Yandex divulges info on Russian anti-corruption crusader - Uncle_Sam
http://news.yahoo.com/s/afp/20110502/tc_afp/russiauseconomyitinternetipocompanyyandex
======
raquo
RosPil is not about whistleblowing, they're better. What they do is they
analyze public government purchasing tenders and try to stop illegal ones by
filing official complaints and trying to publicize the issues. There are many
reasons a tender can be "illegal" – e.g. if it does not contain enough
information on what the government wants to be able to check that the bidder
did the required work.

Alas, I have a feeling these guys won't last long if they're effective.

------
d0mine
_In August, 2004, two passenger planes fell out of the sky within three
minutes of each other, killing eighty-nine people. It turned out that they
were downed by two female suicide bombers who had bribed an airport security
officer with five thousand rubles—around a hundred and seventy dollars—to let
them onto the planes._ </quote>
[http://www.newyorker.com/reporting/2011/04/04/110404fa_fact_...](http://www.newyorker.com/reporting/2011/04/04/110404fa_fact_ioffe?currentPage=all)
from <http://news.ycombinator.com/item?id=2508107>

------
awakeasleep
A few months ago, Facebook and Twitter took flak for deleting the accounts of
revolutionaries, as it was a form of censorship.
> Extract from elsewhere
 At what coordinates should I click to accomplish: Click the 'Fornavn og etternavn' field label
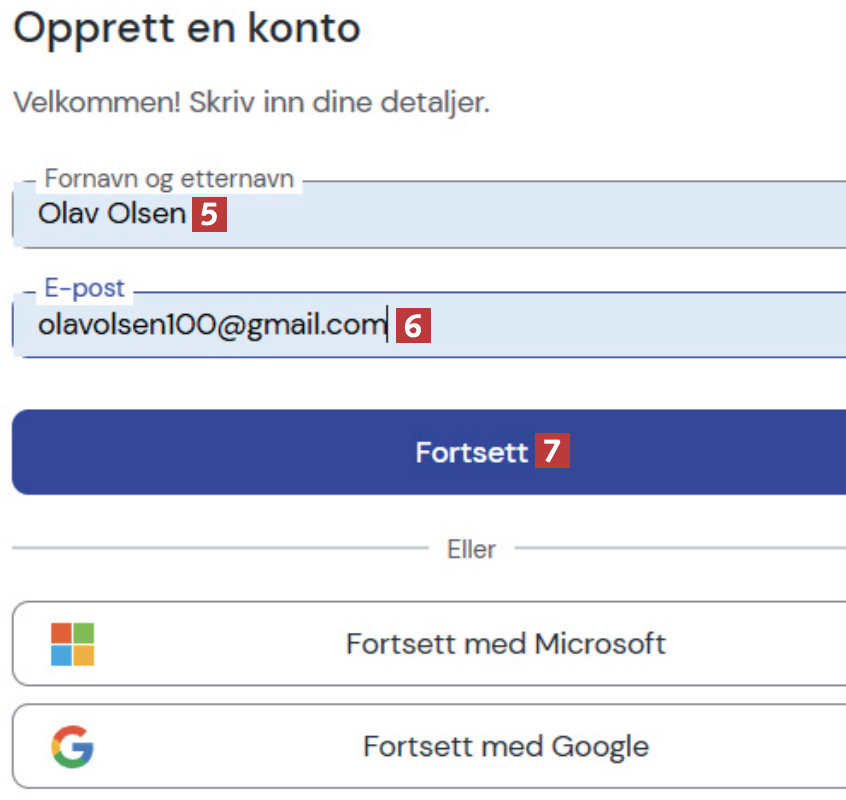(x=166, y=180)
Thinking about it, I decided the action wasn't all bad. If those services are
unencrypted, and operating in a regime that might compel them to disclose
information (& hurt activists), it _makes sense_ to delete the accounts. Let
the people know they aren't using the right tool for the job. Not only would
this act as an impetus for the creation of new tools, but it might directly
save lives.

It sounds like Yandex found itself in a similar position here, but failed to
act (or whatever). And now people will probably die or be ruined.

If you run a service that people could hurt themselves with, take a moment to
think about what will be safe for the user— aside from what you must do to be
safe/legal yourself. We live in a world where technology has created a new,
more dangerous form of illiteracy.

A phrase that describes it in my mind: "Adults become children when they play
on the information superhighway."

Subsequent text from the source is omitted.